═════ TRECHO DO DOCUMENTO

O fim do Estado-nação como o conhecemos atualmente? - Paulo Roberto de Almeida

 O fim do Estado-nação como o conhecemos atualmente?

 

Paulo Roberto de Almeida

Diplomata, professor

(www.pralmeida.org; diplomatizzando.blogspot.com)

  

Ao observar o comportamento, as falas, as posturas de dois personagens de nossa época, fui transportado para outras eras da história, outras histórias. Lembrei-me do livro Vidas Paralelas, de Plutarco, mas isso a propósito de Putin-Bozo, dois insanos, mas um muito perigoso, o outro apenas ridículo.

Não, não vou fazer como Plutarco, que traçou paralelos entre grandes figuras da história grega e seus possíveis equivalentes na história romana. Tampouco vou fazer como Suetônio, ao cantar as loas de doze césares. Meu propósito é mais simples: mostrar como determinados insanos, que capturam o poder numa determinada nação e partir daí causam desastres para seus próprios povos e, no caso dos muitos poderosos, para outros povos também.

Desse ponto de vista, Putin e Bozo são confrades, irmãos gêmeos na capacidade de arruinar seus países, e no caso de Putin de provocar danos a outros países.

No caso do Bozo, a profilaxia é simples: vote out nas próximas eleições, a despeito de minha opinião de que ele deveria ter sido defenestrado muito antes, quando começou a provocar danos ao país, e isto começou em 1/01/2019 e continuou até hoje.

══════════
═════ LISTAGEM DE DADOS

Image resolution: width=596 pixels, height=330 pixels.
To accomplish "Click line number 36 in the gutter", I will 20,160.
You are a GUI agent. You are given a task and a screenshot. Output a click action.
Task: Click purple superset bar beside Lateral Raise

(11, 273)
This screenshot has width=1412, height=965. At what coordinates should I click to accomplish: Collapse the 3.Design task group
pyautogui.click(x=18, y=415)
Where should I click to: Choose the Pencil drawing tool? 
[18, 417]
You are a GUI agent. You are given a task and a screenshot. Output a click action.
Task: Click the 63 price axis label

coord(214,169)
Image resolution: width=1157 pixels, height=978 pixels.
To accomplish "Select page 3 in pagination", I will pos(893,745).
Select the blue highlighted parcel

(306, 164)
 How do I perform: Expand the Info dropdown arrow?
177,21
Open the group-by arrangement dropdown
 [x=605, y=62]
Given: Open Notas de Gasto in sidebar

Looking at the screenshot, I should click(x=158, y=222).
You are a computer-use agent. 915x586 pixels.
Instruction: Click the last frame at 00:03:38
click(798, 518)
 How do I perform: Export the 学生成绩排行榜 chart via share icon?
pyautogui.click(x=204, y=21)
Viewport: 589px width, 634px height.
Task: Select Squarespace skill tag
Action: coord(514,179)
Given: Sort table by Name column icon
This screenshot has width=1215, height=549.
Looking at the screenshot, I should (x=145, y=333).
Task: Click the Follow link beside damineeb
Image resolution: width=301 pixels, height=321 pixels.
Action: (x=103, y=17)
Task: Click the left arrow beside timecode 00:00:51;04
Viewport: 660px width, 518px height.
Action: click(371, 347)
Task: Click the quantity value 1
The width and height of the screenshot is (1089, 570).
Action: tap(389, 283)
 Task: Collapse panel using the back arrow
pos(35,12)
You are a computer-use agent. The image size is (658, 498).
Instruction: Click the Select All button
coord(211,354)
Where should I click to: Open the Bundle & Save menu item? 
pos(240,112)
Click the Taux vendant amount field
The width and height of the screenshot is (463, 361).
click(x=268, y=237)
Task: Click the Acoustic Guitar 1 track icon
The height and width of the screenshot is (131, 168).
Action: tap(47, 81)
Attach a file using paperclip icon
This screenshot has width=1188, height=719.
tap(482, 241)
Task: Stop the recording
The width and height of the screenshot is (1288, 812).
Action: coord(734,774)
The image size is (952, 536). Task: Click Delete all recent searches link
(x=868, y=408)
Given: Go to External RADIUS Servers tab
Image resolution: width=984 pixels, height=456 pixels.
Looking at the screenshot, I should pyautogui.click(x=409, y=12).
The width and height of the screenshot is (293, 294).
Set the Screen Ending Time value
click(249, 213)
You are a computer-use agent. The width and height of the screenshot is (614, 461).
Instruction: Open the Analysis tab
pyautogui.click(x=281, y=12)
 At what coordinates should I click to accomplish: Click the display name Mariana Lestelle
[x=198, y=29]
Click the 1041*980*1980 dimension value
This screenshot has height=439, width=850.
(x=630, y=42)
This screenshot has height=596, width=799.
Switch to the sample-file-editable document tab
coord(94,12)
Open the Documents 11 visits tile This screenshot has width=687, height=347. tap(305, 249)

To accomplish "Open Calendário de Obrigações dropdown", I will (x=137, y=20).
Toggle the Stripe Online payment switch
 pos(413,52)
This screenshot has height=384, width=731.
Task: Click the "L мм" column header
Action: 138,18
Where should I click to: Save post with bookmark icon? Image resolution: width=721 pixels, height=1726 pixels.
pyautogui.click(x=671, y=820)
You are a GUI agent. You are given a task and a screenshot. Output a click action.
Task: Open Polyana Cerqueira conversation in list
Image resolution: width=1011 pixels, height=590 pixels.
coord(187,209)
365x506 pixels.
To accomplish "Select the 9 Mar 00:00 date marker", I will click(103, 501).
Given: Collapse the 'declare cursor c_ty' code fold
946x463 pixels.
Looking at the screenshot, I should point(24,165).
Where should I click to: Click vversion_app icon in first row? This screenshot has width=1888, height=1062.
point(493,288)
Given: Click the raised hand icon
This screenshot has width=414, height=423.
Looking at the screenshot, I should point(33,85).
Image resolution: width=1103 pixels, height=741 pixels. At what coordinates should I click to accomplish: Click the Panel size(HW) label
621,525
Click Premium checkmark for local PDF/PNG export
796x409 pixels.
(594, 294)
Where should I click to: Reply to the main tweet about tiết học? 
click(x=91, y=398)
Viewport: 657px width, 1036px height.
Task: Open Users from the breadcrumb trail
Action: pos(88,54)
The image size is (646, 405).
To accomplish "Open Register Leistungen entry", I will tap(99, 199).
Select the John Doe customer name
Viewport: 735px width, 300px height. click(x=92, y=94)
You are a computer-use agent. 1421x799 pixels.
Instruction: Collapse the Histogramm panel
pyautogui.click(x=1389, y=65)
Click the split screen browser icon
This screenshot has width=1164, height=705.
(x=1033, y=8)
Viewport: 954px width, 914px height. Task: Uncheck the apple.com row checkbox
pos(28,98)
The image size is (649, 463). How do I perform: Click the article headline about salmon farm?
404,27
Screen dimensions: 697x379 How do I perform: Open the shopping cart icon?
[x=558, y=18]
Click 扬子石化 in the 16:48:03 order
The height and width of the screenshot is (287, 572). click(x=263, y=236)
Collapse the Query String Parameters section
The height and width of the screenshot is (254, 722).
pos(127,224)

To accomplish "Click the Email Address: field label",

══════════

OBJETIVO:
Indique se cada afirmação abaixo está de acordo com o texto sobre o fim do Estado-nação. Responda sim ou não e cite literalmente as palavras do texto que decidem a resposta.
1. O autor pretende traçar paralelos entre figuras gregas e romanas, como fez Plutarco.
2. O texto afirma que Putin e Bozo são irmãos gêmeos na capacidade de arruinar seus países.
3. O autor pretende cantar as loas de doze césares, como fez Suetônio.

RESPOSTA:
1. Não: "Não, não vou fazer como Plutarco, que traçou paralelos entre grandes figuras da história grega e seus possíveis equivalentes na história romana."
2. Sim: "Putin e Bozo são confrades, irmãos gêmeos na capacidade de arruinar seus países"
3. Não: "Tampouco vou fazer como Suetônio, ao cantar as loas de doze césares."